On the off-chance that there were some hardy souls, how many would contemplate sitting down and listening to five people debate whether wine was going out of fashion? The bright spark who thought that topic up was the Irish Times' drinks correspondent, the always excellent John Wilson. I suspect he thought it up at the last minute, not thinking that Colm McCan would ever accept such a ludicrous proposal.

John had clearly forgotten that the Ballymaloe Lit Fest is based around such vexatious discussions. We had also underestimated the stamina of the people who had paid good money to see the world's top chefs and wine writers discuss their work.

We took to our stools on the stage, looking like some pensionable boy band and looked over the empty tables in the drinks shed. (Ballymaloe, being a working farm, converts its buildings for the LitFest. The world of booze is ensconced where the tractors usually reside). A chat between ourselves? That would be just grand. I wanted to hear what my fellow panellists: mixologist supreme Nick Strangeway, gin distiller extraordinaire Desmond Payne, brewmaster of genius Garrett Oliver - and wise John had to say on the topic.

What none of us expected were the two people who came in and took up position in the front row. It's bad enough debating wine's potential unfashionability, it becomes somewhat terrifying doing so when faced by Jancis Robinson and Nick Lander.

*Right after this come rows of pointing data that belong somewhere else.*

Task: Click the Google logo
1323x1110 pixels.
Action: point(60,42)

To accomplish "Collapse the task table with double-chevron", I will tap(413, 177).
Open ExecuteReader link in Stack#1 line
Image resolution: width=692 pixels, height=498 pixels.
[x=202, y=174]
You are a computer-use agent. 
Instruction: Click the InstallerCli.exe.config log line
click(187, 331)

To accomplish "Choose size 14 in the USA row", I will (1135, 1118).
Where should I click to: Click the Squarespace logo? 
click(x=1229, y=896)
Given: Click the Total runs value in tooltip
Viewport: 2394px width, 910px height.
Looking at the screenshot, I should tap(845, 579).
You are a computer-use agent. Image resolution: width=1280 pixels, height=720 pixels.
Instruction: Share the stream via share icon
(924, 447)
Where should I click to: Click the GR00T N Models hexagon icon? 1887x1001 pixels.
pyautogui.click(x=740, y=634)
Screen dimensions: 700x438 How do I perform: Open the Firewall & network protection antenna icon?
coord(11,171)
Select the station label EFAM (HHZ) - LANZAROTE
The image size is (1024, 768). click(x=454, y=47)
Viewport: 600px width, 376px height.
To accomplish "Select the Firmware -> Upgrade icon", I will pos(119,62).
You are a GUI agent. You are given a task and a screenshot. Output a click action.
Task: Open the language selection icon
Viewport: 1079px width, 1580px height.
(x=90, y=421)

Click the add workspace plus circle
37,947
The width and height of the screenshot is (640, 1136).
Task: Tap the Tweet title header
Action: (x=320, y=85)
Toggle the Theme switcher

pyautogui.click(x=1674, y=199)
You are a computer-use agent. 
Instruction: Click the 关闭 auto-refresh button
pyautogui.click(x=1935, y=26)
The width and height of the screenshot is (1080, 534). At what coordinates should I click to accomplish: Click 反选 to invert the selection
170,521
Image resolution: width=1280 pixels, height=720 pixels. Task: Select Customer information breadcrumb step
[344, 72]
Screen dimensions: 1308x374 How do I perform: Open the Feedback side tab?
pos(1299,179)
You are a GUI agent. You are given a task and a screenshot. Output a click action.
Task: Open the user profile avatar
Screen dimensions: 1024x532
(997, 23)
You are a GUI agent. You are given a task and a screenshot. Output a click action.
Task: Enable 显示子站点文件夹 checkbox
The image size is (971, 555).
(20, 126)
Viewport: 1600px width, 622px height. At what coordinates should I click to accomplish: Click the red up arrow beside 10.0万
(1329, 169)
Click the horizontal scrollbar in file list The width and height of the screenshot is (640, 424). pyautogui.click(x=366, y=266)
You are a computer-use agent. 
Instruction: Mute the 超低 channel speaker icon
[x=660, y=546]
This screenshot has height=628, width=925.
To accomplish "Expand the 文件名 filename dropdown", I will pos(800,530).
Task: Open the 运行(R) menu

The shed filled and we kicked off.

Looking straight at Jancis and Nick we squeaked. "I drink wine! I love it!" I drink more wine than whisky. (Right enough, if I drank the same amount of whisky as I do of wine I'd be dead).

After that less than glorious opening we settled into things. The fact is that spirits are becoming if not more fashionable, then more acceptable.

There is now this thing called bar culture. Nick Strangeway is one of the people responsible for that. The rise of the craft brewing industry globally also speaks volumes for the democratisation of drink. As Garret pointed out in his usual articulate fashion, this represents a return to the greater choice available in pre-Prohibition times. It was the 20th Century that was the anomaly.

The same, you could argue has happened with gin and with whisky. I recall meeting Desmond for the first time in the 1980s when the idea of anyone drinking gin was becoming faintly ludicrous. Now there are five new gins launching every week. The day before I'd sat on a panel discussing the renaissance of Irish whiskey where Tomas Clancy of the Sunday Business Post revealed that there could be 30 whiskey distilleries in Ireland by the end of 2016.

Is there great value wine out there?

Yes - but you have to go to independent wine merchants to find it. Recent experience suggests that the mid-priced wine in supermarkets have deteriorated dramatically in quality.

Wine will have to fight that little bit harder for share of throat because of the dangers of commoditisation and the fact that there are now also great beers, and craft ciders. Do you want a mediocre glass of wine, or a well-crafted ale with your meal?

Where then does that leave spirits?

With a real opportunity, but only if the category can begin to leverage some coverage in the press and on TV.

Distillers also need to grasp this and talk up provenance, and terroir. In other words, see the parallels with wine.

It also needs to show itself as being as versatile as wine and beer. Not every potential spirits drinker will want to drink neat single malt. They might however enjoy a Highball.

Wine isn't dead, we concluded, but it needs to watch out. I think I saw Jancis nod in agreement.